The 348th Tactical Reconnaissance Squadron (348 Μοίρα Τακτικής Αναγνώρισης, 348 MΤΑ), callsign "Eyes" (ΜΑΤΙΑ), was a specialized photo reconnaissance squadron in service with the Hellenic Air Force, forming part of the 110th Combat Wing.

==History==
The squadron traces its origins to a photo reconnaissance flight established at Elefsis Air Base on 26 November 1953, equipped with F-84G. The flight moved to the squadron's eventual home base at Larissa Air Base on 5 July.

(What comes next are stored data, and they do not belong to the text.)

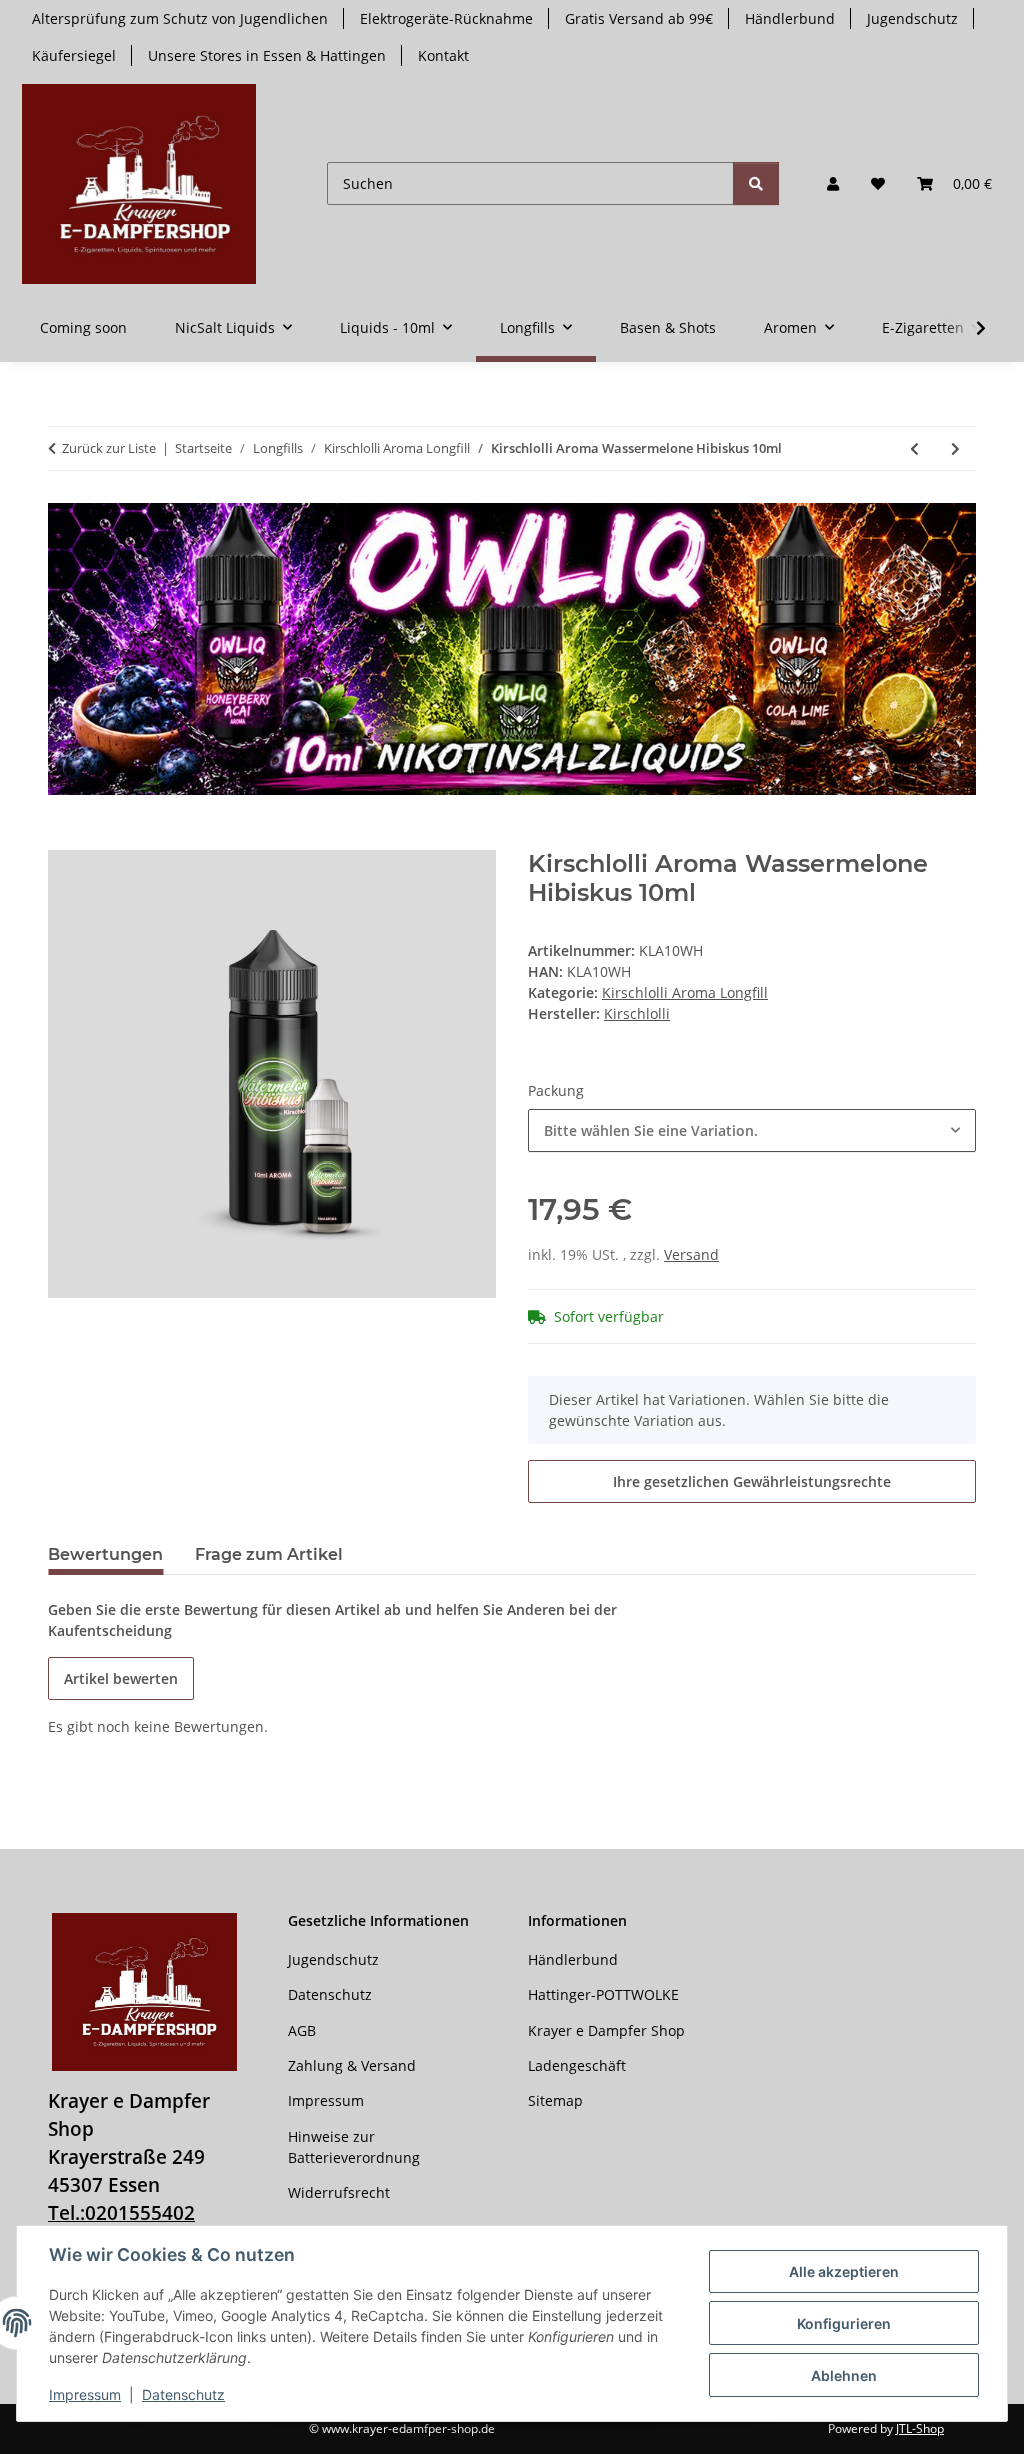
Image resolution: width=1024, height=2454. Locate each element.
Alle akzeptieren (844, 2271)
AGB (302, 2030)
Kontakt (443, 55)
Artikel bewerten (121, 1678)
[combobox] (752, 1130)
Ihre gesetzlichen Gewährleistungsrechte (752, 1481)
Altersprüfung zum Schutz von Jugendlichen (180, 18)
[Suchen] (756, 183)
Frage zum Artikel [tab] (269, 1554)
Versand (691, 1254)
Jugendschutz (912, 18)
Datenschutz (183, 2394)
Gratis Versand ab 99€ (639, 18)
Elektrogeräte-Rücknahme (446, 18)
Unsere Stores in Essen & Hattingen (267, 55)
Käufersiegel (74, 55)
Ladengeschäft (577, 2065)
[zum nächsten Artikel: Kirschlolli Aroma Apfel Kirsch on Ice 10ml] (955, 448)
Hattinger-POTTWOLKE (603, 1994)
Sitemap (555, 2100)
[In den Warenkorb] (64, 839)
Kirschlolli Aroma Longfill (685, 992)
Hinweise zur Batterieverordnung (354, 2147)
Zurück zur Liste (109, 448)
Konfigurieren (844, 2323)
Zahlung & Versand (352, 2065)
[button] (833, 183)
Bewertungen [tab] (105, 1554)
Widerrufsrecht (339, 2192)
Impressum (85, 2394)
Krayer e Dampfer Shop (606, 2030)
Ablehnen (844, 2375)
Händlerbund (790, 18)
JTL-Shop (920, 2428)
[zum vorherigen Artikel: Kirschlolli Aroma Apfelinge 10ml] (914, 448)
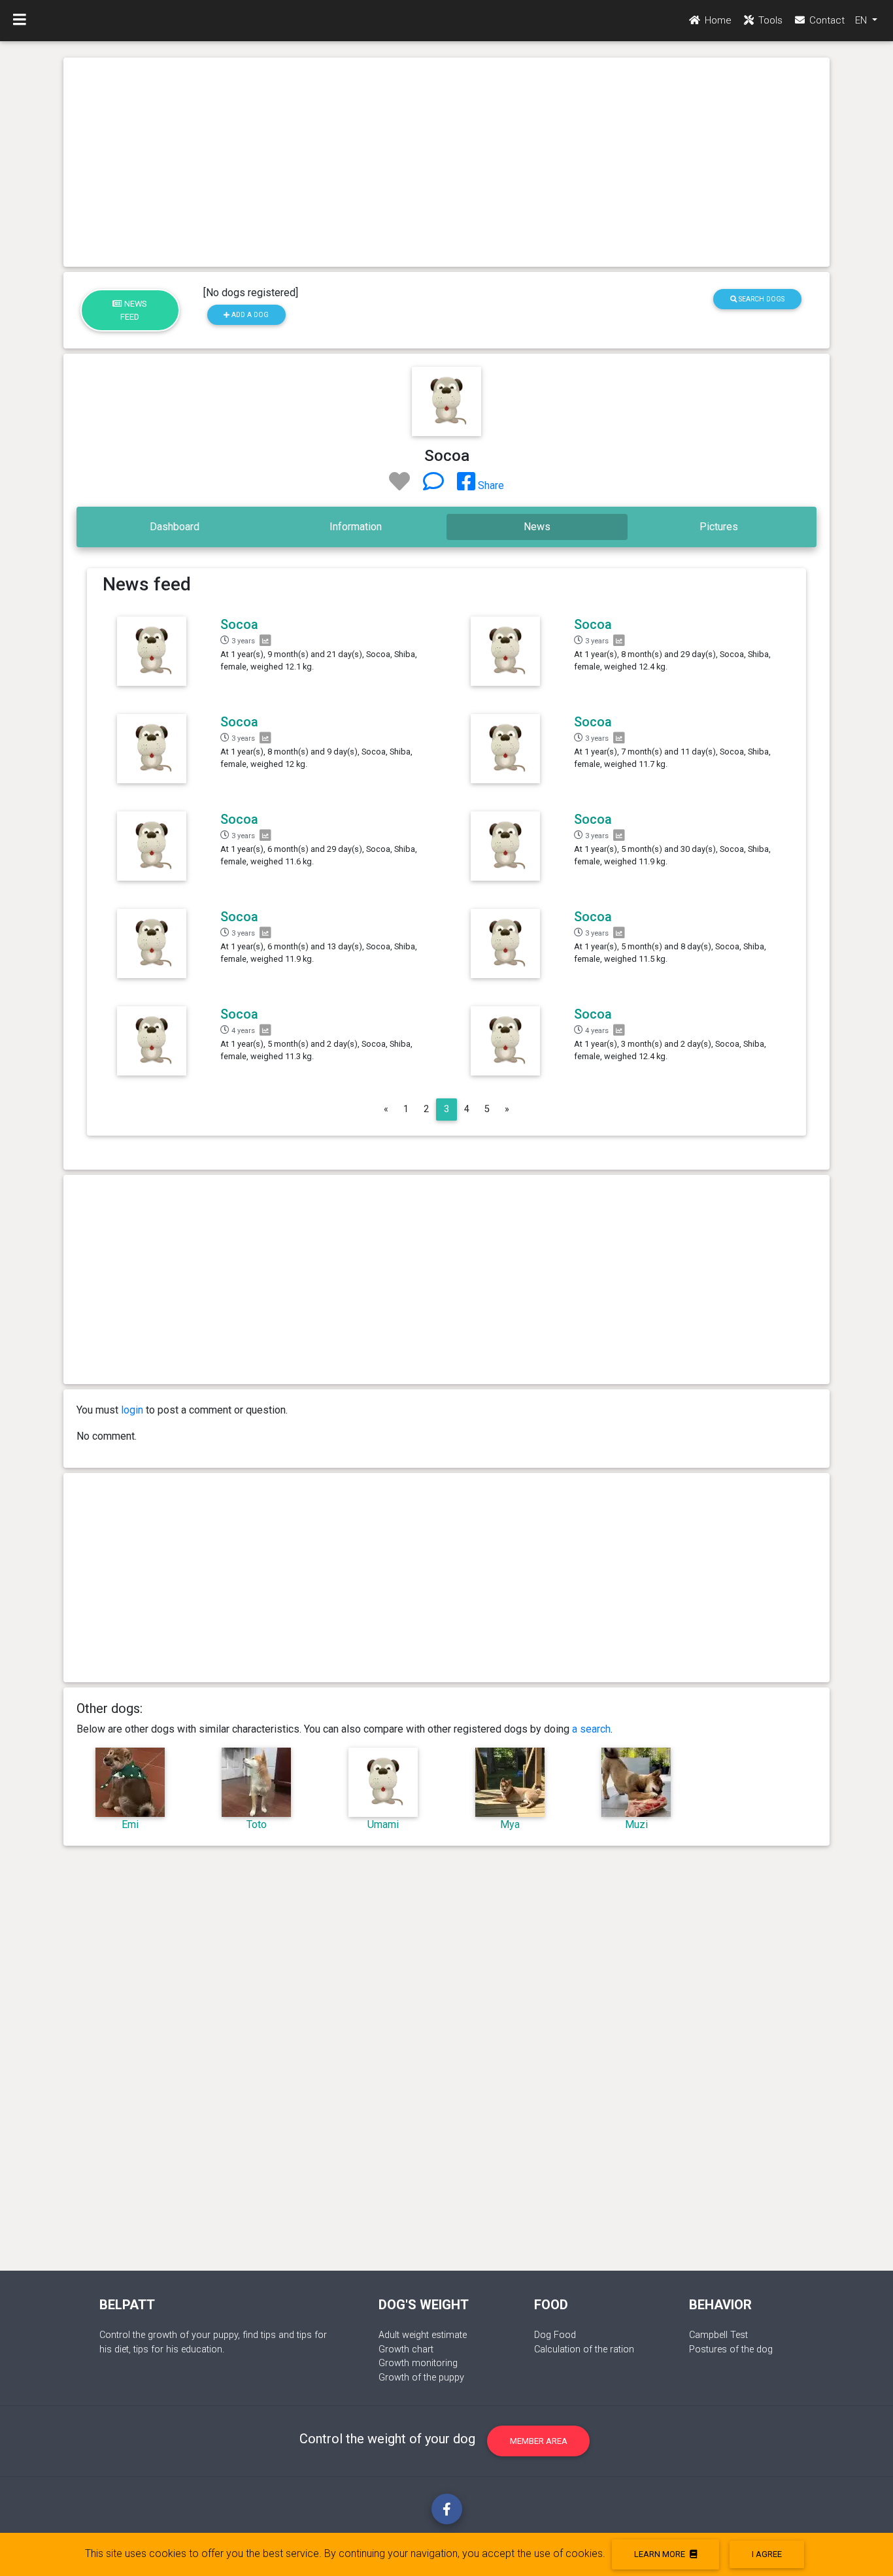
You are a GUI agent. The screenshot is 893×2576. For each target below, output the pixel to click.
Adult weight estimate (423, 2335)
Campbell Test (718, 2335)
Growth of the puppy (421, 2377)
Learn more (660, 2554)
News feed (133, 310)
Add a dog (249, 315)
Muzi (636, 1824)
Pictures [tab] (718, 526)
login (132, 1410)
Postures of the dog (731, 2349)
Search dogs (760, 299)
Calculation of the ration (584, 2349)
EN (862, 20)
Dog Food (555, 2335)
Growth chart (406, 2349)
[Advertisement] (446, 162)
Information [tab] (355, 526)
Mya (510, 1824)
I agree (767, 2554)
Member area (538, 2441)
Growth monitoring (418, 2363)
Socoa (239, 624)
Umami (383, 1824)
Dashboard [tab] (174, 526)
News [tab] (537, 526)
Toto (256, 1824)
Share (489, 485)
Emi (130, 1824)
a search (591, 1729)
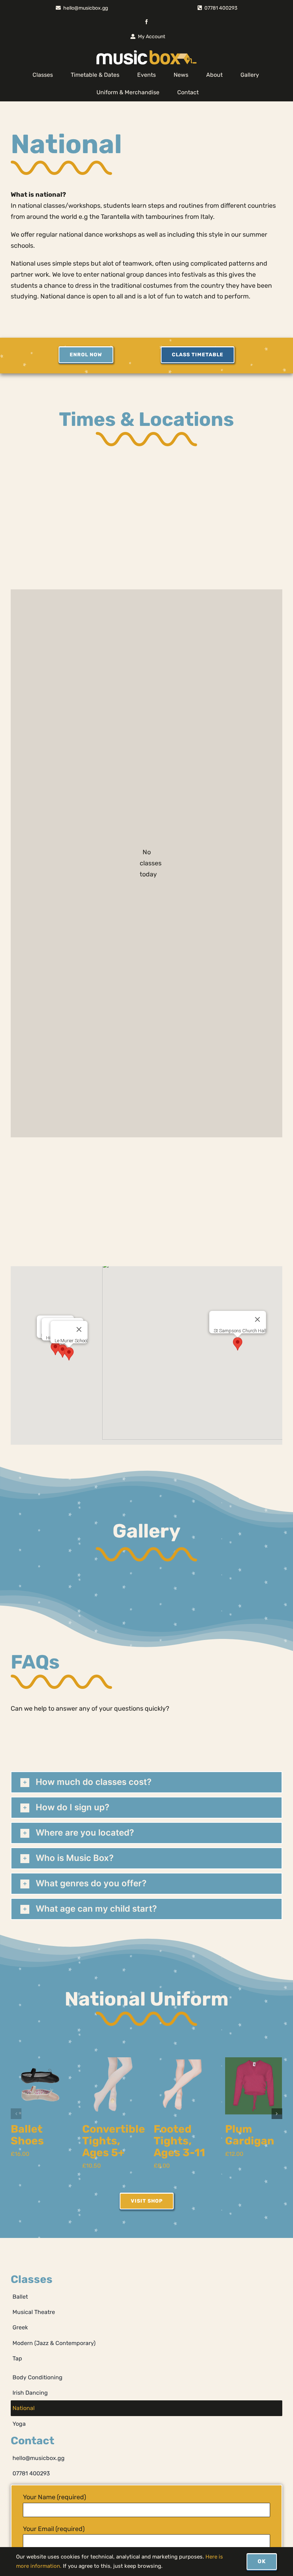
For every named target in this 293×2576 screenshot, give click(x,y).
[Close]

The flight was expanded to a full squadron in May 1955, and the F-84Gs began being replaced with specialized RT-33A reconnaissance aircraft. They. remained in service until 1957, being replaced from August 1956 on by the more capable RF-84F.

The next major technological leap came in November 1978, with the arrival of the first of eight RF-4E aircraft. The squadron would operate a mix of RF-84F and RF-4E until 1991, when the former were withdrawn from service. They were replaced by 27 RF-4Es received from the German Air Force in 1993–1994. Twenty of these were taken into service, and the rest used for spare parts.

The squadron was disbanded on 5 May 2017, and the last RF-4E aircraft withdrawn from service.